__Work instruction A__.
Answer these about the DeploySignal post:
(i) How many detector families run in parallel?
(ii) Under what name was the methodology later published?
(iii) Which aggregates show green on the dashboard after the deploy goes out?
__Work instruction B__.
Can you restate the stretch of the DeploySignal post from "The tools that" through "rollback is expensive.", swapping "canary" for "test"?

__Extract__.
______________________________

May 26, 2026

DeploySignal: a statistical deploy gate, and the methodology that fell out of building one

The standard deploy-gate question is also the hardest one in production AI inference: given a deploy and live telemetry, should we proceed, extend, or rollback?

The tools that answer it today — Spinnaker Kayenta, Argo Rollouts, Flagger, Harness Continuous Verification — operate by comparing summary statistics between a canary population and a stable one. They work. They fail in a specific way on AI-inference workloads: regressions in this domain are often multi-modal and slow-developing. A refusal rate creeps up by 6%. A tool-call success rate dips on one cohort. Latency tails widen without the median moving. Each signal stays within its own threshold; the joint pattern is what’s broken. By the time the dashboard alerts fire, the regression has shipped at scale and the rollback is expensive.

DeploySignal answers a narrower version of the same question with statistical rigor: given a stream of multi-signal telemetry from a deploy and its baseline, with formal anytime-valid guarantees on the false-positive rate, fire a verdict. Five detector families run in parallel; each contributes evidence at a different mathematical layer; portfolio fusion produces the decision.

This post is about what DeploySignal is technically, and about what four weeks of building it as a five-role multi-agent project produced as a side effect: the methodology I later published as Anchor, and the engine substrate that Tessera is now built on top of.

The technical core

The deploy-gate problem

A deploy goes out. The dashboard shows green on all the obvious aggregates: p50 latency, error rate, success rate. Over the next several hours, the long-tail behavior degrades — refusal rate climbs gradually, tool-call coherence weakens on a specific tenant tier, a periodic oscillation appears in cache pressure that wasn’t there before. None of these signals exceed their own thresholds. The compound pattern is the regression.

______________________________

(Saved data entries)

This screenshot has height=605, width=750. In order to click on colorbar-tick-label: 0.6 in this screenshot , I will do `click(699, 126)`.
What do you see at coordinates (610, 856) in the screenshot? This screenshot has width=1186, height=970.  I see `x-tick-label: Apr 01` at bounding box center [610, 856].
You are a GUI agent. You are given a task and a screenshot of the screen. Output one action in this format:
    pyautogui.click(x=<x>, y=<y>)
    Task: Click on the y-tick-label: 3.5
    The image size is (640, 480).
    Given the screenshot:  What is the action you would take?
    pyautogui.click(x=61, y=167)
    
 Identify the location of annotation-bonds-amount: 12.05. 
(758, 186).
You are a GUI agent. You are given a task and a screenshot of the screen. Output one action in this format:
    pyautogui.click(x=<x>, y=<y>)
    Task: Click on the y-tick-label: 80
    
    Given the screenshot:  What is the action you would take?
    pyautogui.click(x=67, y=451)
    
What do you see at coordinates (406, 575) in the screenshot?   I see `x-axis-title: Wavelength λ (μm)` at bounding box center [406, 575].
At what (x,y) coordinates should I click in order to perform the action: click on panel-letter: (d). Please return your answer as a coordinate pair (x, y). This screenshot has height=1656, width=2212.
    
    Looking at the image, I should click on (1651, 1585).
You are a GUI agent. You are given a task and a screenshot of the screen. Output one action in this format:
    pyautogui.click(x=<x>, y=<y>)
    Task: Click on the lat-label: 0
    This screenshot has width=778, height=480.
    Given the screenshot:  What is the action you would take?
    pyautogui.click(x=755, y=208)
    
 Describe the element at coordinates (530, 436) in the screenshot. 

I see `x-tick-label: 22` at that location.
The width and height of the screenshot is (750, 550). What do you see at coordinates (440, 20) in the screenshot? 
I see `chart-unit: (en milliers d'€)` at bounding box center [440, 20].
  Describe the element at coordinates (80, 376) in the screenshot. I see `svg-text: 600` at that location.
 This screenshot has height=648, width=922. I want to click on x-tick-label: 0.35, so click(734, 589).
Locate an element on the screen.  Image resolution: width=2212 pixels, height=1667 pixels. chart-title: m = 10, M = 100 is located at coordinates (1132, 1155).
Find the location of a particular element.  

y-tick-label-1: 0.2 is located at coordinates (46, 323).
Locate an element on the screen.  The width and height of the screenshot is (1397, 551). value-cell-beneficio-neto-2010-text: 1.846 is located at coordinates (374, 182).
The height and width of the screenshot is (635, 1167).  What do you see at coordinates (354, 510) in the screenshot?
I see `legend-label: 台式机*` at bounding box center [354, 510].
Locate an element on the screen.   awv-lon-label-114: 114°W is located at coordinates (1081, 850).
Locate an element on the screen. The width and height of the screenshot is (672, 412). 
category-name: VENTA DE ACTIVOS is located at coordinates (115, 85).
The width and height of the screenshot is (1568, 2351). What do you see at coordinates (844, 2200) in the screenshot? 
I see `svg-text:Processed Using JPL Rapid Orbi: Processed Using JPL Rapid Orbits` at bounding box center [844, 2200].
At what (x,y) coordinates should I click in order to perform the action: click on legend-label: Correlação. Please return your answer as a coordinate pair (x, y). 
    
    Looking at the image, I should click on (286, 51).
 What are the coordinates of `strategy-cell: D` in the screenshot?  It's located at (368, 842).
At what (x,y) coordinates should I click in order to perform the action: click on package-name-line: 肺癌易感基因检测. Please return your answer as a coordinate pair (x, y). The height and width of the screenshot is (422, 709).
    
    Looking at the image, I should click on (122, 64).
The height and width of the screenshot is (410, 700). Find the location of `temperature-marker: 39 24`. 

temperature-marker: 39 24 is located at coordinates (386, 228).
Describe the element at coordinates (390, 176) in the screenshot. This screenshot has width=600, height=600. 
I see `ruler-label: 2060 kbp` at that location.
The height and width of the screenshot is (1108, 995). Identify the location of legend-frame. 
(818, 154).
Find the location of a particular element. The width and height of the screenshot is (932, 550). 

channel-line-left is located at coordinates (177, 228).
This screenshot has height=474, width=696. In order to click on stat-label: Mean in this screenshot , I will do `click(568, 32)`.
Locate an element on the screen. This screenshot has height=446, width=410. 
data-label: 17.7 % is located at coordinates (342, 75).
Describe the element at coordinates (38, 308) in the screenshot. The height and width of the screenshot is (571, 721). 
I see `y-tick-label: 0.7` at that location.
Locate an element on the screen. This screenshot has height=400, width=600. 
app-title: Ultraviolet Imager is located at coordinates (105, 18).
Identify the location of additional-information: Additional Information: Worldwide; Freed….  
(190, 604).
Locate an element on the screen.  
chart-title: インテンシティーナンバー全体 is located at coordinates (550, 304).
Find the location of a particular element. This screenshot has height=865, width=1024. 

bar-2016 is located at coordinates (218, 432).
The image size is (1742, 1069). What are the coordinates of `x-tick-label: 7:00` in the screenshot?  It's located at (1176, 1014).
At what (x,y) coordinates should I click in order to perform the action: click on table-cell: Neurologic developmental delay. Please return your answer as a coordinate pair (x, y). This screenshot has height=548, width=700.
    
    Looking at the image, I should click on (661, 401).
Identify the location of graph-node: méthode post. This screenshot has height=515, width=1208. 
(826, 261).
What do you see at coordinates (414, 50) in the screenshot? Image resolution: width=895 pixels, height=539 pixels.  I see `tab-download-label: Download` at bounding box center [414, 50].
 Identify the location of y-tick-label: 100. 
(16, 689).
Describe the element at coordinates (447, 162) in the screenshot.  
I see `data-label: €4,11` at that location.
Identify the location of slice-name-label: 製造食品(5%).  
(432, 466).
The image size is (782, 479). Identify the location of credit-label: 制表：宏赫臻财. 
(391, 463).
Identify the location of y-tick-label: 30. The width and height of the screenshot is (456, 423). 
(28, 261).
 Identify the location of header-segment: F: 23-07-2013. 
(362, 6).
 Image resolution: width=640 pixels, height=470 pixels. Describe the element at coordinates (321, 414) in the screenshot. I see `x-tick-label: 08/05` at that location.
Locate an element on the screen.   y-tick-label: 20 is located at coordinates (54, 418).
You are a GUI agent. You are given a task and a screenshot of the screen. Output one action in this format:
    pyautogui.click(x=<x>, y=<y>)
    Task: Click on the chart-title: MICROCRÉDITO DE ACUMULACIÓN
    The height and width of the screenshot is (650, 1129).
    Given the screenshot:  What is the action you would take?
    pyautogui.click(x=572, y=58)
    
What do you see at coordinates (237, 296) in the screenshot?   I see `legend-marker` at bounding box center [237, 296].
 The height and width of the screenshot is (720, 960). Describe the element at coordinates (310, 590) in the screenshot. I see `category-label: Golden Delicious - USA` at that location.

______________________________

__Expected answer A__.
(i) Five.
(ii) Anchor.
(iii) p50 latency, error rate, and success rate.

__Expected answer B__.
The tools that answer it today — Spinnaker Kayenta, Argo Rollouts, Flagger, Harness Continuous Verification — operate by comparing summary statistics between a test population and a stable one. They work. They fail in a specific way on AI-inference workloads: regressions in this domain are often multi-modal and slow-developing. A refusal rate creeps up by 6%. A tool-call success rate dips on one cohort. Latency tails widen without the median moving. Each signal stays within its own threshold; the joint pattern is what’s broken. By the time the dashboard alerts fire, the regression has shipped at scale and the rollback is expensive.